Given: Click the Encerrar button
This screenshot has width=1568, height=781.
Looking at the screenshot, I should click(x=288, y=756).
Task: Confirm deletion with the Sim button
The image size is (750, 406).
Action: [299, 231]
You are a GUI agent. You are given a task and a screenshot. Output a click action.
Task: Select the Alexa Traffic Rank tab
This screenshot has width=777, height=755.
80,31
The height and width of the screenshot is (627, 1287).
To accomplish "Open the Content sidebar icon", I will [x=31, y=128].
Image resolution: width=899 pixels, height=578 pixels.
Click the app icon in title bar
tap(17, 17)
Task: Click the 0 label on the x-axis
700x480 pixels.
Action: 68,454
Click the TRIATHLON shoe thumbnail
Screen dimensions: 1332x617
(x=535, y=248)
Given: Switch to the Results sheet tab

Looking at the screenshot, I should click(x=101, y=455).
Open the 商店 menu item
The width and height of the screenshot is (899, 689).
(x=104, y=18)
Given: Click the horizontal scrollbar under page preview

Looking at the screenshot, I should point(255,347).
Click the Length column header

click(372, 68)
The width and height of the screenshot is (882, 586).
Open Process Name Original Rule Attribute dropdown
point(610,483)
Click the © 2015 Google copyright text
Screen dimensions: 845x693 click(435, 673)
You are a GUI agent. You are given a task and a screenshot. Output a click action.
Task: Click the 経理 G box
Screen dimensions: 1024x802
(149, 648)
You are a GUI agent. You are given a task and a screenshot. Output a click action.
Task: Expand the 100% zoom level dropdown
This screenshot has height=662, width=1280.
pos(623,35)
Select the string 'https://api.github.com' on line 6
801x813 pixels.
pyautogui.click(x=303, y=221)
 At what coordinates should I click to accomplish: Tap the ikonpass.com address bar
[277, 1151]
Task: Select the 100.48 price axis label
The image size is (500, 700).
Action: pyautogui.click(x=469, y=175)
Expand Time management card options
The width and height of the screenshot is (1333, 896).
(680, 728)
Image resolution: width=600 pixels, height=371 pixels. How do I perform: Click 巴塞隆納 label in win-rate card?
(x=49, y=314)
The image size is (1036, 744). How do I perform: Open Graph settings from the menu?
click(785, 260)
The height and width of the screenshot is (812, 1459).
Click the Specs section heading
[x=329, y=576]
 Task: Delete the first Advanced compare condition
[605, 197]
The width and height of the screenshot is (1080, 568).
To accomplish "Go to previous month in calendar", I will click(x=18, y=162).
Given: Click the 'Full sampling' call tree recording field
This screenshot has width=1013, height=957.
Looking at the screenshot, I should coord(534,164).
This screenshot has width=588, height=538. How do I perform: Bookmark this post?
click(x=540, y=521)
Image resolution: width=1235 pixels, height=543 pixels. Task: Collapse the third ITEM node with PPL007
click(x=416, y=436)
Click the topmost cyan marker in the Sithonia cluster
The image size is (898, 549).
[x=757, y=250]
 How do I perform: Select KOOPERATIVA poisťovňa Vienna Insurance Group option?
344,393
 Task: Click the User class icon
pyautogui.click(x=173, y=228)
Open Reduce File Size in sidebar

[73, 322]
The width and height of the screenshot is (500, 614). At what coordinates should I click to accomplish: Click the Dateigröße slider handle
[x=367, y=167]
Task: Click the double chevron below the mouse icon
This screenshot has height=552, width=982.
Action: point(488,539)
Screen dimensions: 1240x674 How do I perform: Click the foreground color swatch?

---

> _EXERCISE GOAL_
Everything from the line with "Given: Switch to the Results sheet tab" through the line with "Task: Expand the 100% zoom level dropdown" should be written out exactly as it appears above, end lines included, and nothing outside that range.

> _RESPONSE_
Given: Switch to the Results sheet tab

Looking at the screenshot, I should click(x=101, y=455).
Open the 商店 menu item
The width and height of the screenshot is (899, 689).
(x=104, y=18)
Given: Click the horizontal scrollbar under page preview

Looking at the screenshot, I should point(255,347).
Click the Length column header

click(372, 68)
The width and height of the screenshot is (882, 586).
Open Process Name Original Rule Attribute dropdown
point(610,483)
Click the © 2015 Google copyright text
Screen dimensions: 845x693 click(435, 673)
You are a GUI agent. You are given a task and a screenshot. Output a click action.
Task: Click the 経理 G box
Screen dimensions: 1024x802
(149, 648)
You are a GUI agent. You are given a task and a screenshot. Output a click action.
Task: Expand the 100% zoom level dropdown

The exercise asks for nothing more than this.